Daarom is hij ook ambassadeur geworden en heeft hij geen strikt commerciële functie opgenomen.  “Je zal me nooit horen zeggen dat BMC de allerbeste fiets heeft gemaakt. Maar ik wil wel testrides begeleiden, tips geven over de zitpositie, over voeding,… Als fietsers meer genieten van hun hobby omdat ze door die tips beter presteren, dan verkopen die fietsen zichzelf wel. Ik heb vertrouwen in het merk, maar de consument is slim genoeg om zelfstandig te beslissen wat hij wil.”

Genieten is het codewoord in Cadels nieuwe leven. “Enjoy the gift! Trek eropuit. Fiets alleen, met vrienden. Probeer nieuwigheden. Prikkel jezelf. Als je geen prof bent, mag je het plezier van het sporten niet uit het oog verliezen. En moet je af en toe eens durven zondigen. Een glas lekkere wijn zo nu en dan, is geen halszaak. Integendeel. Anderzijds is er niks mis met wat competitiviteit.
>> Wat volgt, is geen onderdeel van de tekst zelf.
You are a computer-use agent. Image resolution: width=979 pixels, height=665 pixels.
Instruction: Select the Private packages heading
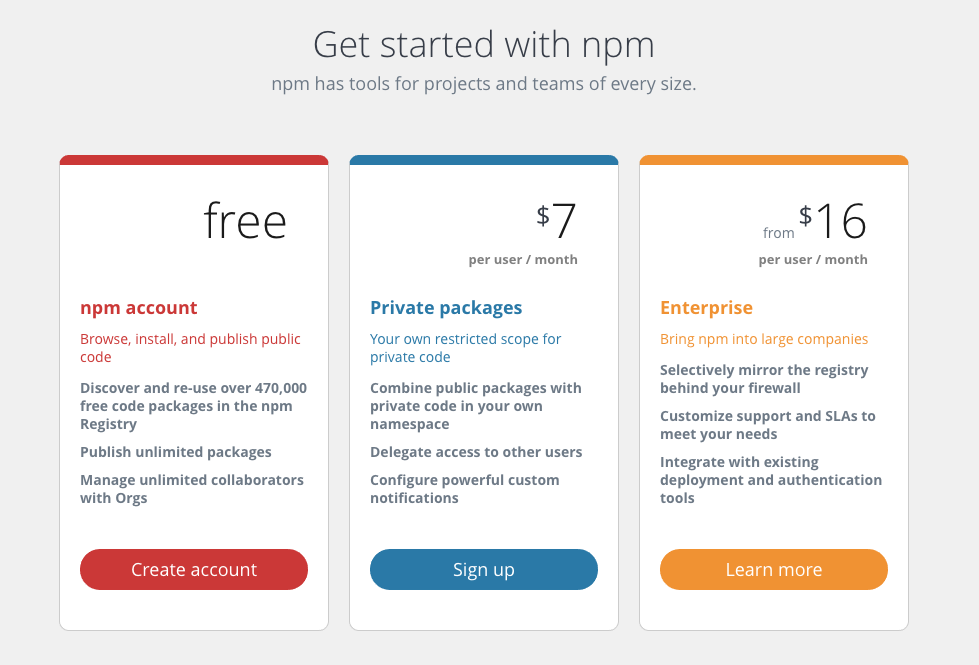[446, 308]
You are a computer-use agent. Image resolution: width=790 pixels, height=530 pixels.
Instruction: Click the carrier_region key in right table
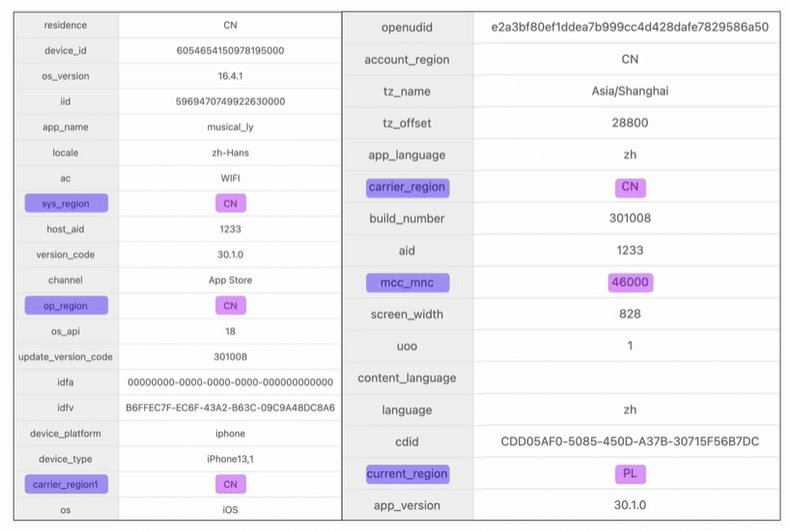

Leren omgaan met verlies, met teleurgestelde ouders of ploegmakkers, met faalangst, … Wat je bij het sporten meemaakt, helpt je achteraf in het echte leven. Een wedstrijd winnen of verliezen is niet het belangrijkste, wel de waarde die je aan succes of tegenslag hecht. I guess.”

Dan gaat de zonnebril aan de kant en komt een indringende blik tevoorschijn: “Ik kan maar herhalen dat ik ook niet alle antwoorden heb. Enjoy the gift, met dat motto kom je een heel eind.”

Tijd om de rit verder te zetten. Volgen een strakke spurt over een grintpad “omdat het kan met deze roadmachine” en een extra beklimming voor wie nog zin heeft. Ondanks de autorit van drie uur die hij voor de boeg heeft, neemt de gewezen wereldkampioen ruim de tijd voor een persoonlijk afscheid van ieder lid van de groep: “Ik heb een prettige middag beleefd, ik hoop jullie ook.”